> _What is being asked_
Write the records out once more. Leave each line exactly as given.

> _Stored records_

··········

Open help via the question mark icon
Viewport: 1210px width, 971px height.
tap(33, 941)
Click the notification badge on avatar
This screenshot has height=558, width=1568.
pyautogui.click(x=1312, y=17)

··········

> _Reply to the exercise_
Open help via the question mark icon
Viewport: 1210px width, 971px height.
tap(33, 941)
Click the notification badge on avatar
This screenshot has height=558, width=1568.
pyautogui.click(x=1312, y=17)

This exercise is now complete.